— WHAT THIS TASK INVOLVES —
Extract each line of the data and write it out again exactly.

##### INPUT DATA #####

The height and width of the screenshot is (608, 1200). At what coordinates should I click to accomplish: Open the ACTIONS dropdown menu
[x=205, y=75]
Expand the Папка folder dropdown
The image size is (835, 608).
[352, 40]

#####

— RESULT OF THE EXERCISE —
The height and width of the screenshot is (608, 1200). At what coordinates should I click to accomplish: Open the ACTIONS dropdown menu
[x=205, y=75]
Expand the Папка folder dropdown
The image size is (835, 608).
[352, 40]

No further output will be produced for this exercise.